Opinion
December 20, 1944.
Herbert Kaufman for claimant.
Nathaniel L. Goldstein, Attorney-General ( Arthur W. Mattson and Frank M. Noonan of counsel), for defendant.
Claimant here applies for permission to file a claim arising out of injuries sustained on August 5, 1942, while an inmate of Auburn Prison, from which State prison he was discharged on July 12, 1944, after having fully served the sentence imposed upon his conviction for a felony.
At the time of such accident and up to July 12, 1944, claimant was under legal disability, in consequence of which his civil rights were suspended (Penal Law, § 510). Upon his discharge from prison after having fully served his sentence, claimant's civil rights were restored, whereupon he was enabled to institute an action herein. ( Green v. State of New York, 278 N.Y. 15.)
Under the provisions of subdivision 3 of section 10 CTC of the Court of Claims Act (L. 1939, ch. 860) a claim based upon personal injuries shall be filed within ninety days after the accrual of such claim, unless within such time claimant shall file a notice of intention to file claim therefor, in which event claim shall be filed within two years after the accrual of such claim.
Where timely filing of a notice of intention has not been made, the court, nevertheless, in its discretion may grant permission therefor upon a claimant's compliance with the provisions of subdivision 5 of section 10 of the Act, among which provisions is "to show by affidavit a reasonable excuse for the failure to file notice of intention", in the light of which requirement, claimant's application herein is defective — no excuse whatsoever being so offered.
The aforesaid section, however, makes the further provision: "But if the claimant shall be under legal disability, the claim may be presented within two years after such disability is removed." By reason of the foregoing provision this court has held that the filing of a notice of intention was unnecessary, and, further, that insufficiency of excuse offered for failing to so file, was in consequence thereof a matter proper to disregard. ( Weber v. State of New York, 181 Misc. 44, affd. 267 A.D. 325. )
A notice of intention to file a claim, as provided in the Court of Claims Act, is not a condition precedent to beginning an action against the State, as in Biggs v. City of Geneva ( 184 N.Y. 580, 581) and Jones v. City of Albany ( 151 N.Y. 223, 226), or which "must be filed before the commencement of the action, and as a condition to the maintenance thereof", as in Curry v. City of Buffalo ( 135 N.Y. 366, 370).

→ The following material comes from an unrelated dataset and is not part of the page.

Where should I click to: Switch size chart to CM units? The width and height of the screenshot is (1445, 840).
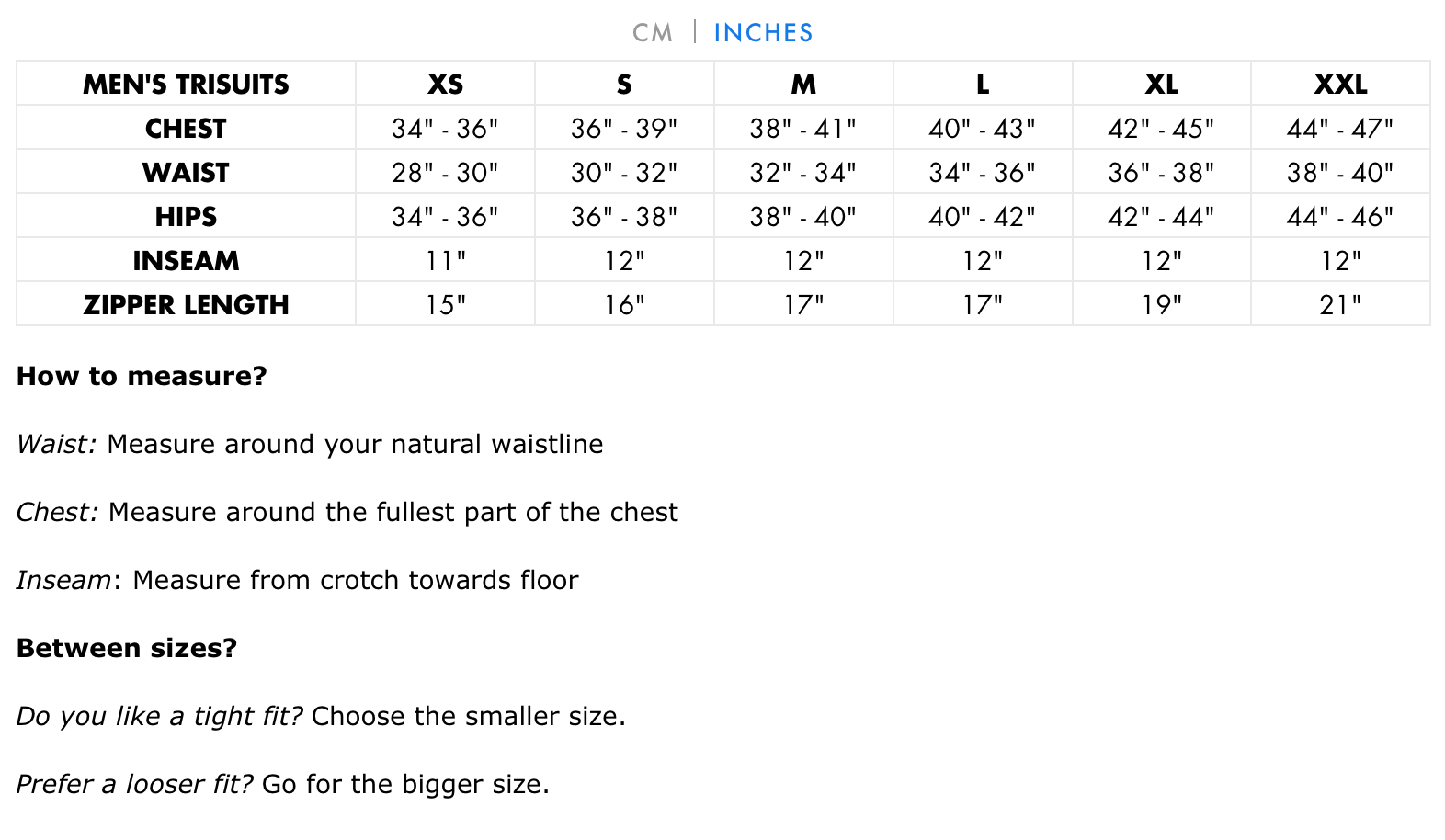pyautogui.click(x=653, y=33)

While the actual purpose of filing of such notice of intention is to timely advise the State of the circumstance of claim, it likewise confers a benefit upon claimant in that it extends to two years from the accrual date of the cause of action the time within which claim itself may be filed.
Since the provision of subdivision 5 of section 10, last quoted, is identical with that recited in section 19 of article III of the State Constitution it might well seem that claimant could, as a matter of right, file a claim at any time within two years after disability is removed, without the intervention of a motion seeking permission to do so; however, as this court derives all of its authority solely through permissive legislation — which in this instance is incorporated with and made a part of the provisions under which this court may exercise discretion in granting leave to file a claim — conditions may be exacted as is here done, and as was done by Presiding Judge BARRETT in Weber v. State ( supra) where the facts were analogous to those here outlined except that disability there arose from infancy.
Claimant's motion is herein granted on condition that original claim and twelve copies thereof shall be filed in the office of the Clerk of the Court of Claims, with a copy thereof served upon the Attorney-General, within thirty days after entry of order herein.